Apakah sakit hati, marah dan benci memang menjadi bagian dari perangkat CINTA ? Entahlah, aku berusaha sekuat tenaga untuk menyangkalnya karena yang aku tahu CINTA itu adalah sumber kebahagiaan dan jika marah, benci dan sakit hati mulai mendominasi perasaan maka pastilah kedudukan cinta itu telah bergeser. Apapun penjabaran dan alasannya, takut kehilangan cinta menjadi alasan yang rasional dan manusiawi. Bukankah sebelum seseorang memutuskan untuk menikah, dia telah berjuang cukup banyak menemukan “cinta” nya dengan ikhtiar, sujud yang dalam dan doa-doa panjang karena cinta akan membuatnya mampu mereguk banyak pahala sebagai kunci menuju sorga? Setelah doa dikabulkan, tak peduli harus bernaung di kontrakan kecil, pindah kontrakan beberapa kali, makan seadanya, berhenti bekerja, bahkan meninggalkan segala kemewahan yang selama ini dipunya hanya untuk alasan cinta dan pengabdian, karena sadar bahwa tujuan pernikahan adalah untuk menggenapkan dien. Hingga, tak sedikit isteri yang mampu mengantar suaminya menuju jenjang kesuksesan, dilimpahi banyak rezki dan kebanggaan. Sangat wajar bukan jika duka itu menyeruak di saat mengetahui suami berbagi cinta atau jatuh cinta lagi ?
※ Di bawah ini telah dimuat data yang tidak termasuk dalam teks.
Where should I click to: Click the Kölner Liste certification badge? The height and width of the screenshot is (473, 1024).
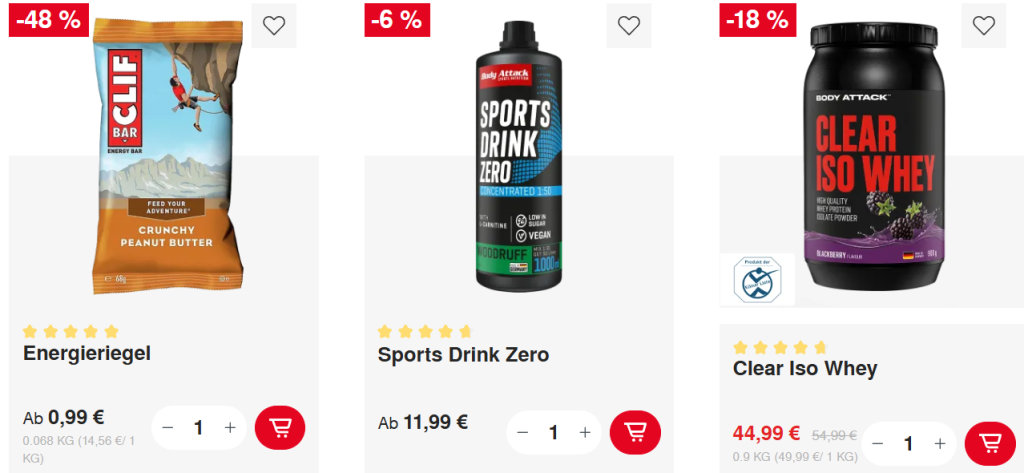coord(757,279)
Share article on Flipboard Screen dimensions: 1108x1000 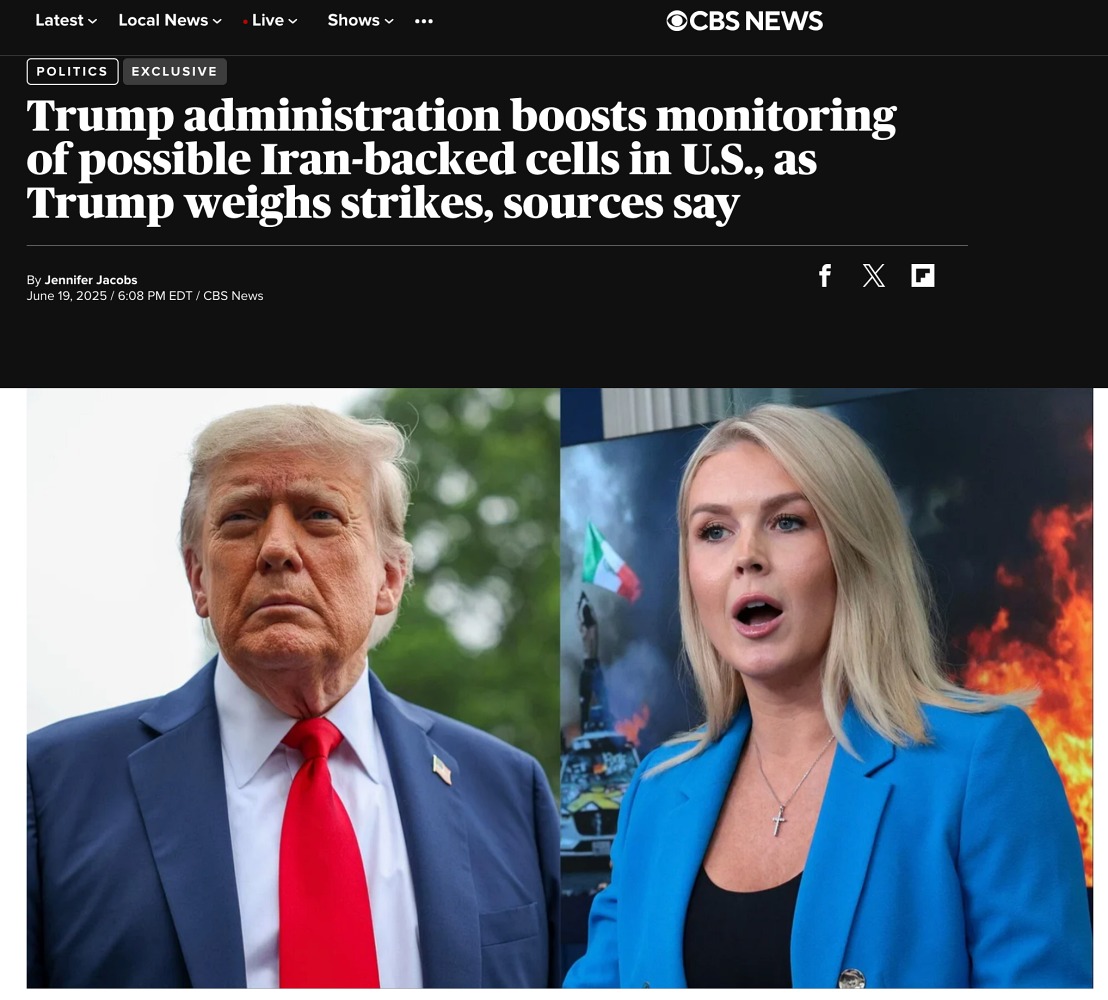[923, 276]
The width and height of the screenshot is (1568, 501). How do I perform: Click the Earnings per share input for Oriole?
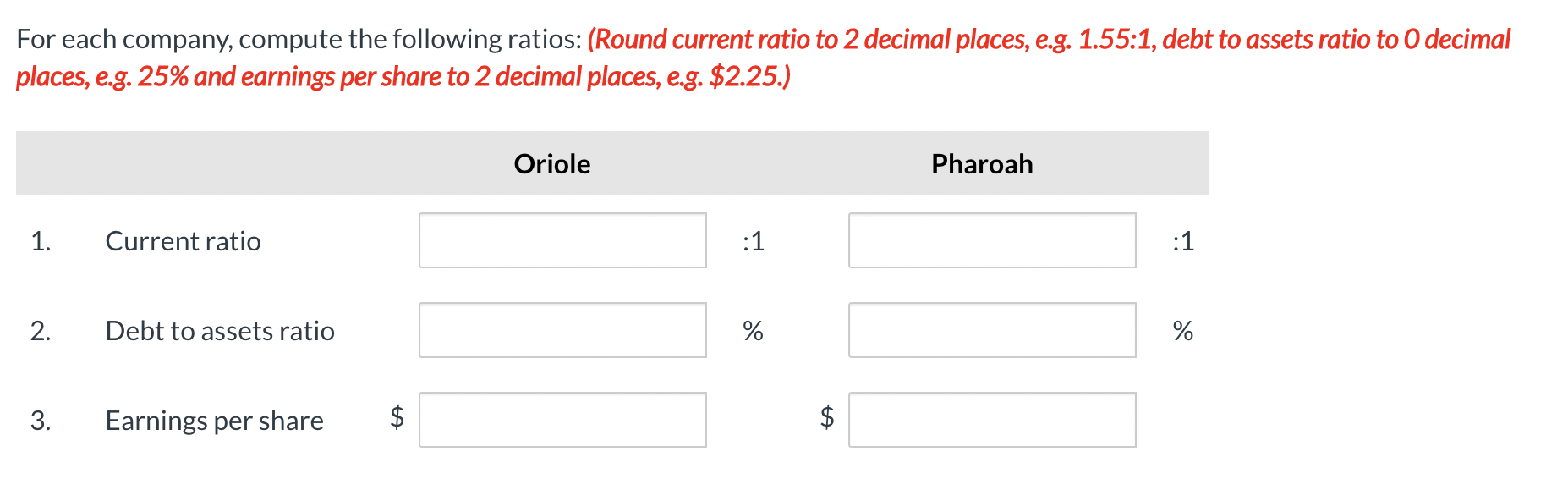click(562, 419)
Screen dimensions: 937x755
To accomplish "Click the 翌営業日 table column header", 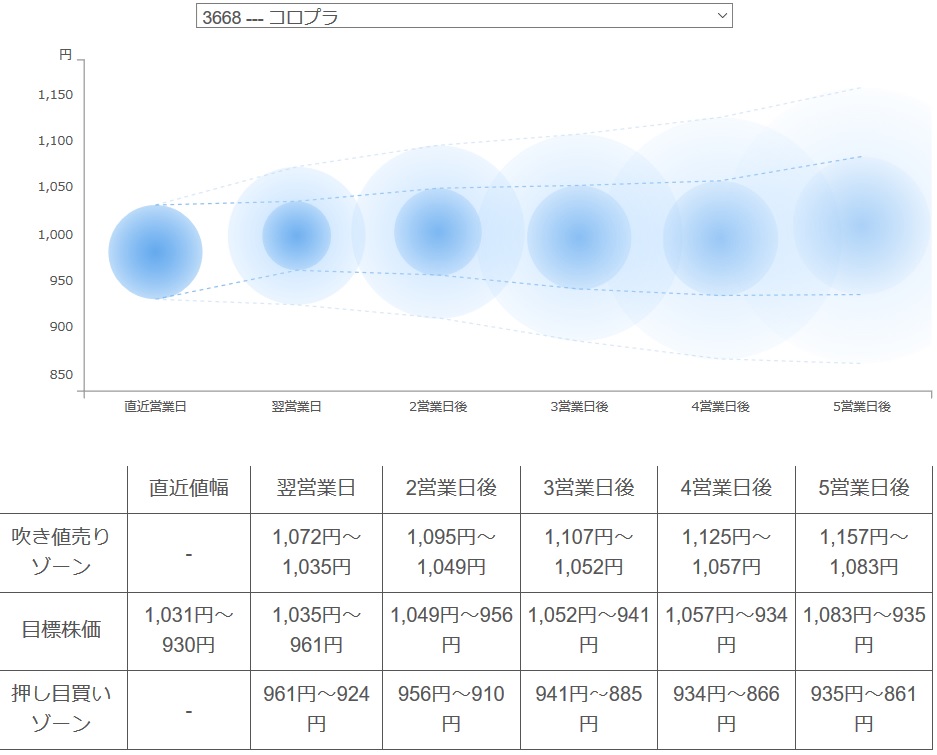I will click(316, 488).
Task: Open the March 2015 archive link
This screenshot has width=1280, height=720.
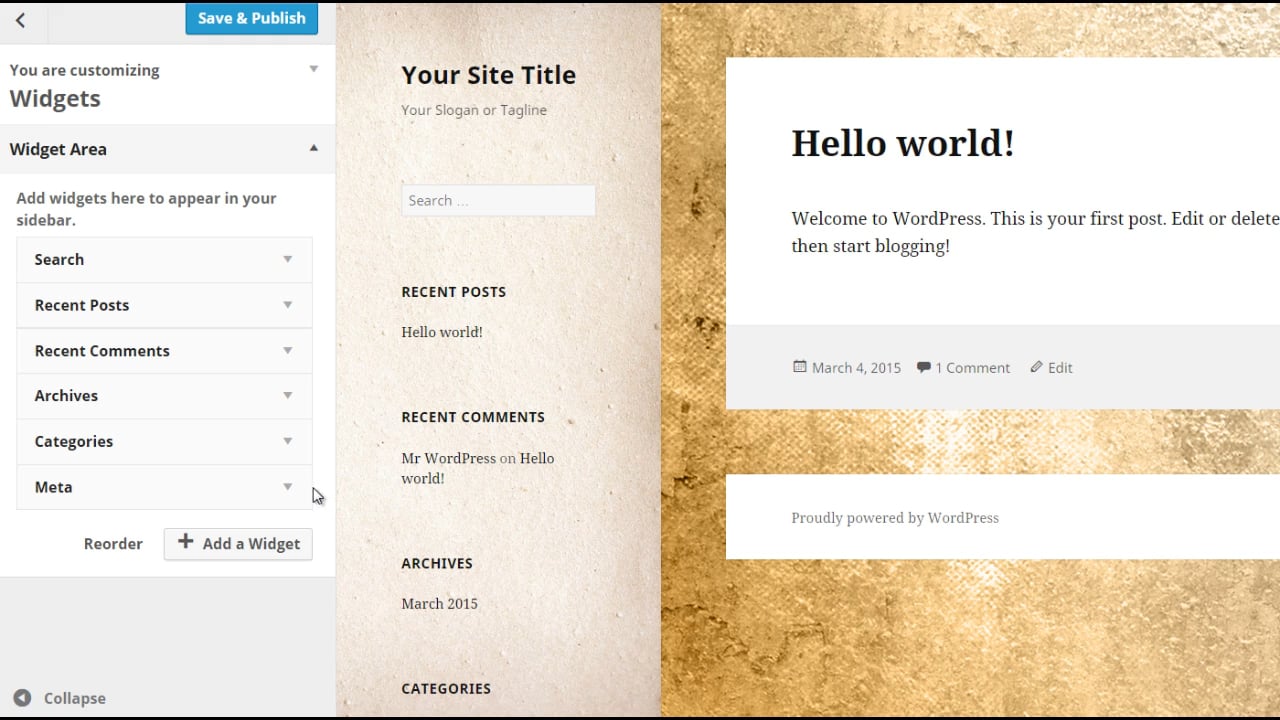Action: (x=439, y=603)
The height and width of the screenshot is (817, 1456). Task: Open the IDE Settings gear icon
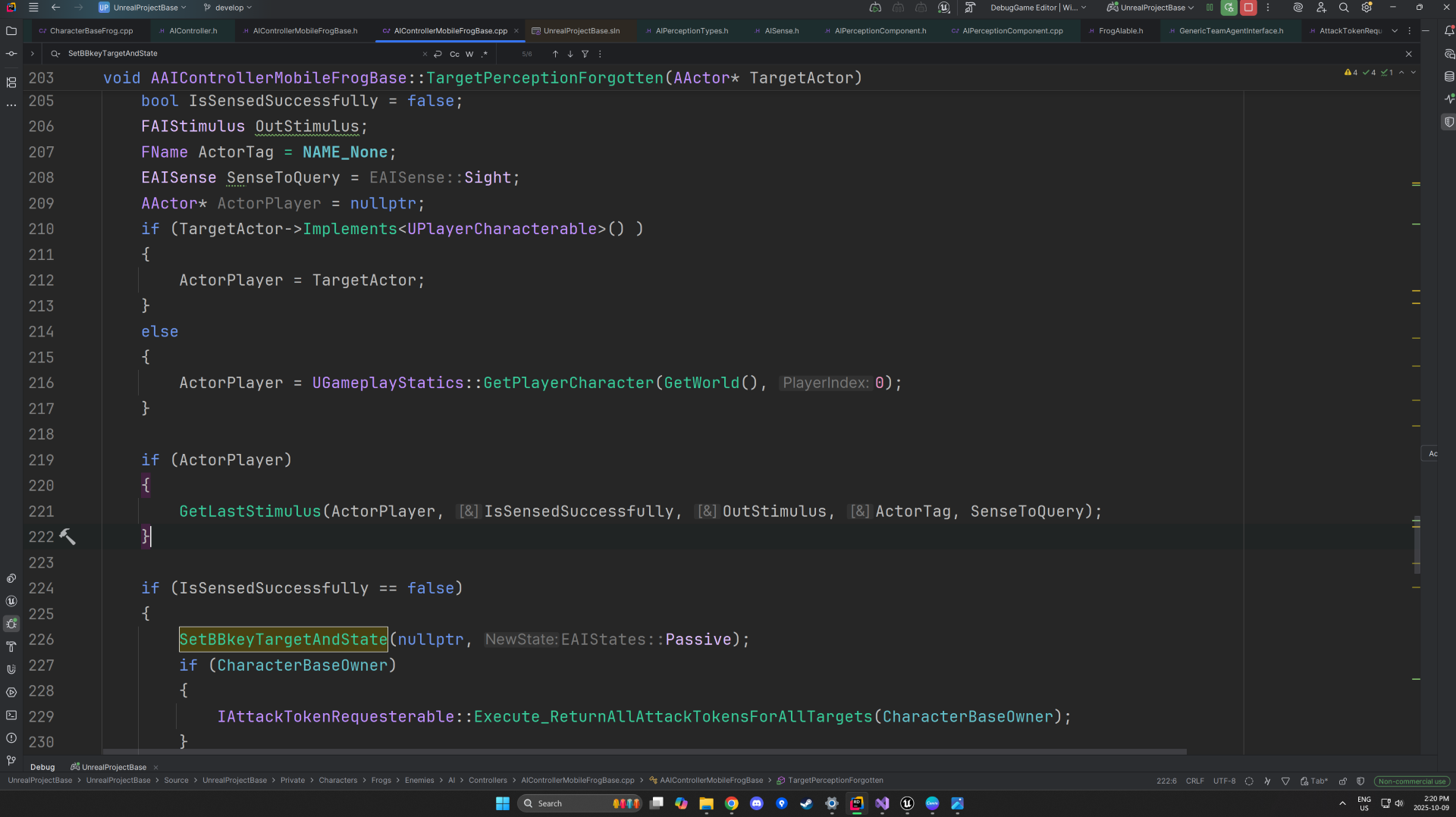point(1367,8)
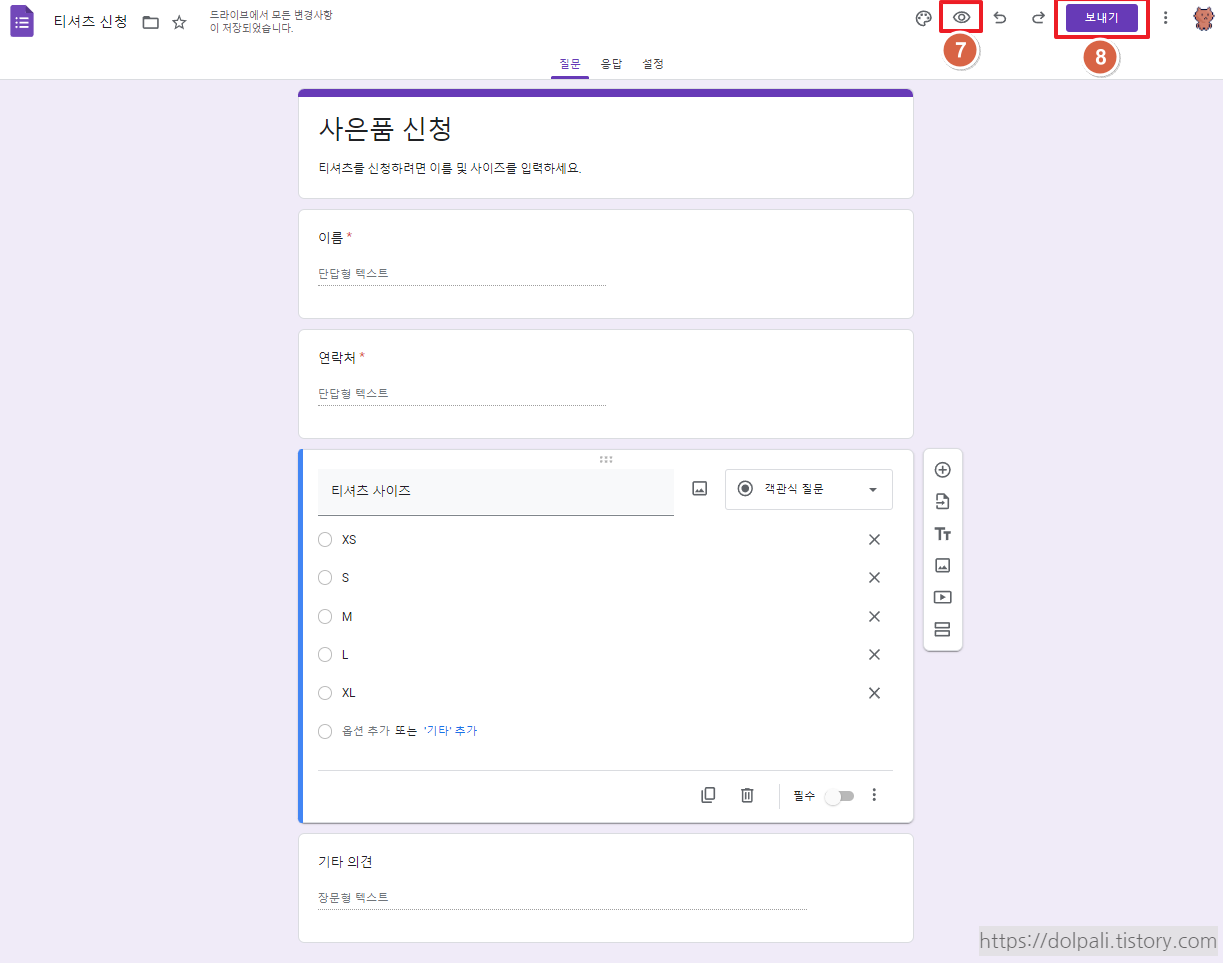
Task: Preview the form with the eye icon
Action: (961, 18)
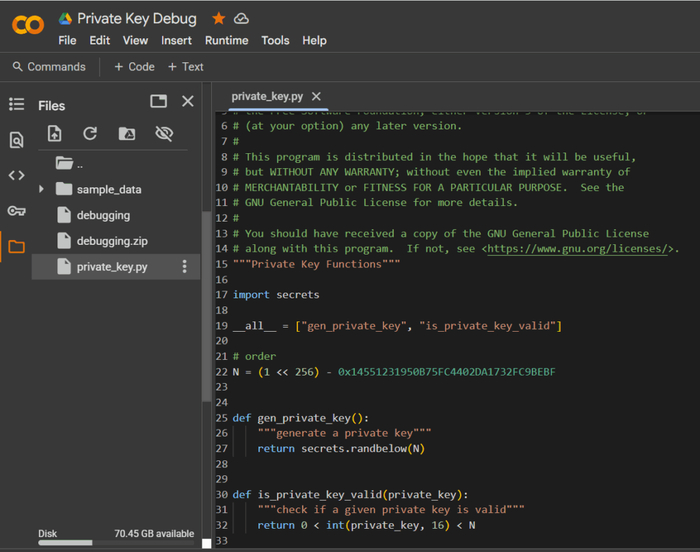This screenshot has height=552, width=700.
Task: Select the debugging.zip file
Action: pos(112,241)
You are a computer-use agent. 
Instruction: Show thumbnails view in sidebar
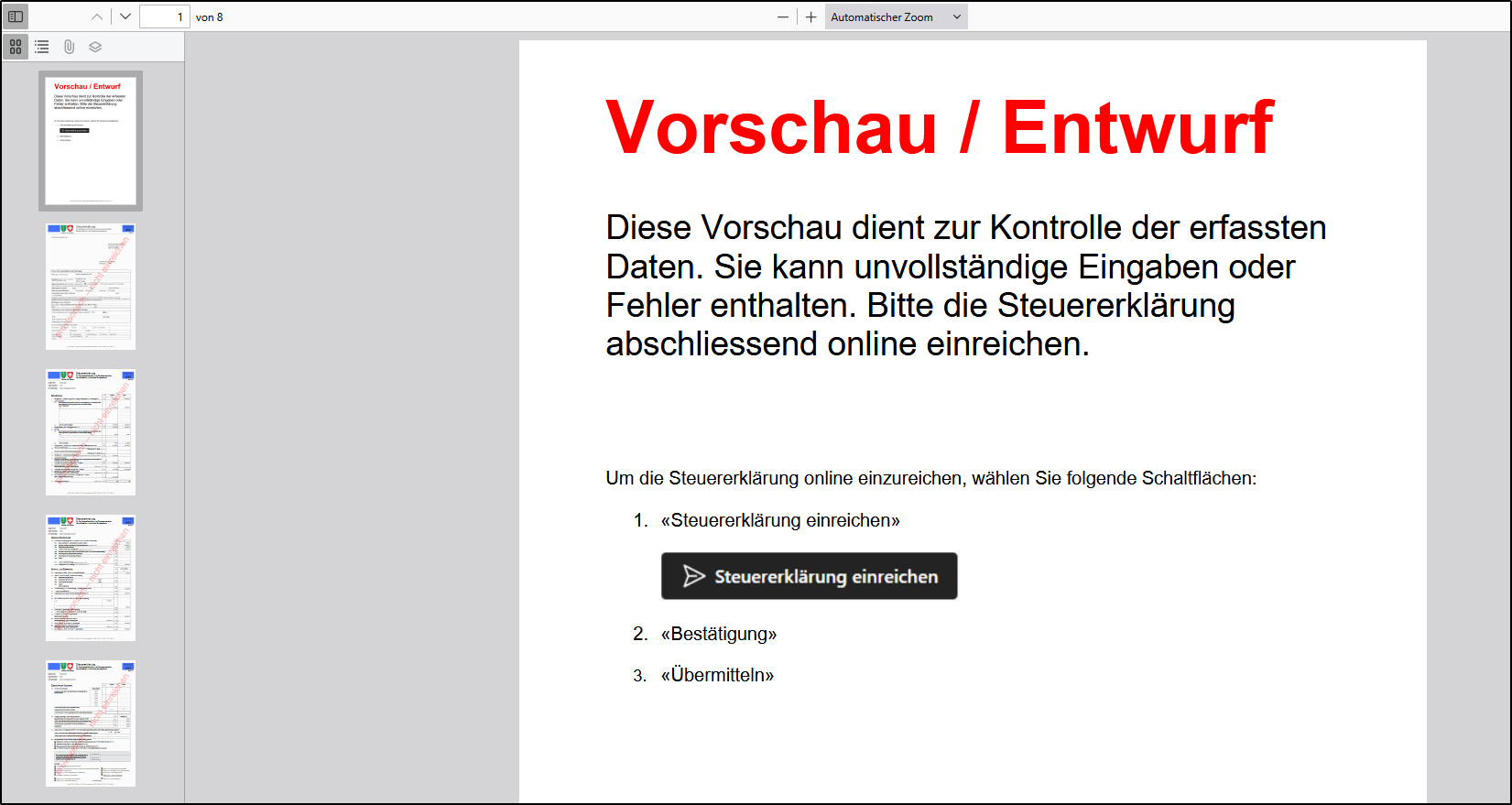click(x=16, y=47)
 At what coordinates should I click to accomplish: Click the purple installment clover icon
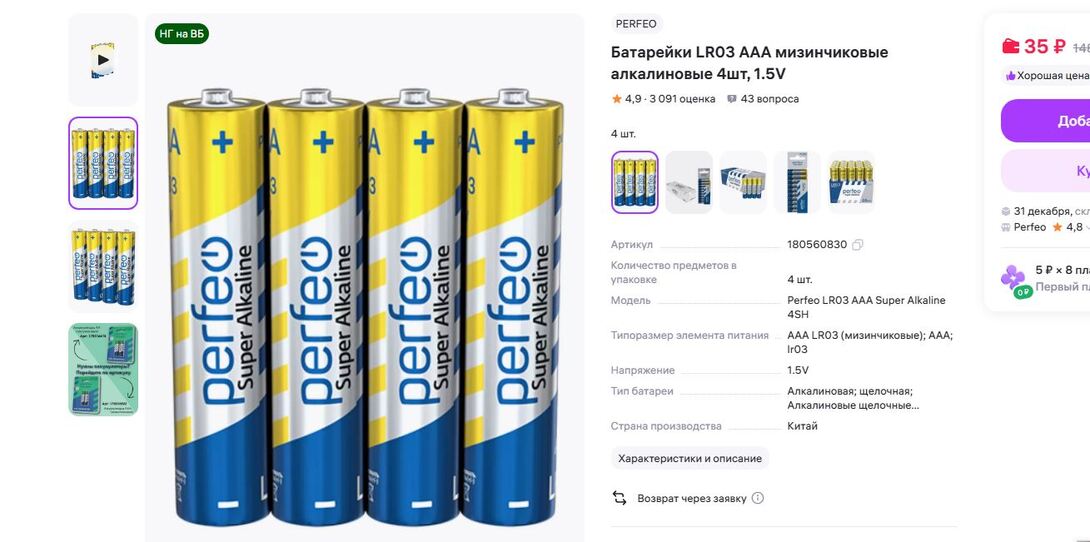[1014, 277]
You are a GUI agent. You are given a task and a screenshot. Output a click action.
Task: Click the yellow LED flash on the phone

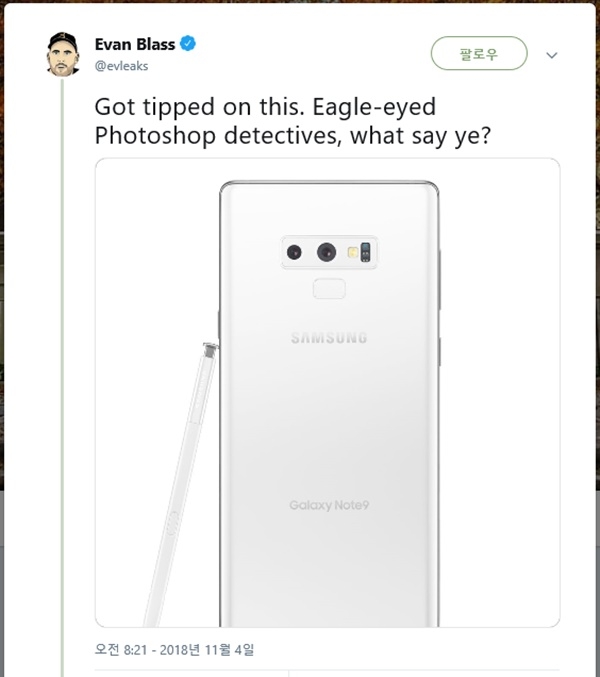pyautogui.click(x=352, y=252)
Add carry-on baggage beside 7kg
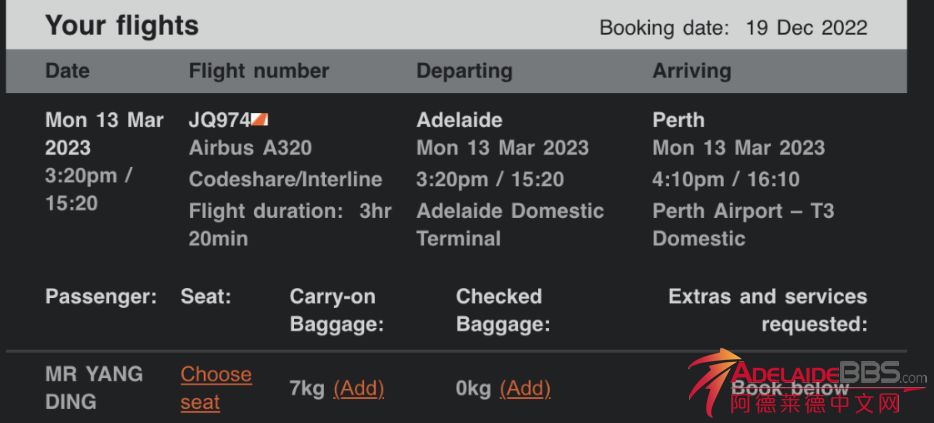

Maaf sahabat, aku menulis ini dalam keadaan yang sangat emosional. Hal ini jadi catatan penting buatku, ternyata aku masih jauh dari kadar seorang muslimah yang mampu memahami hakikat polygami. Saat ini, bukan aku yang mengalami tapi hatiku sudah protes demikian hebat. Maka, aku menyatakan penghargaan dan kekaguman yang tinggi kepada isteri-isteri yang tetap setia dan suami-suami yang adil dalam melajukan biduk rumah tangganya yang akan mudah sekali oleng bila irama kayuhnya tak sama.
* Aku malu ya Rabb, ujian yang Kau berikan padaku tak sehebat ujian yang Kau berikan pada mereka namun keluh kesahku lebih banyak dibanding doa yang mereka untai. Lindungi aku dari perbuatan zhalim kepada makhluk-Mu. Amin.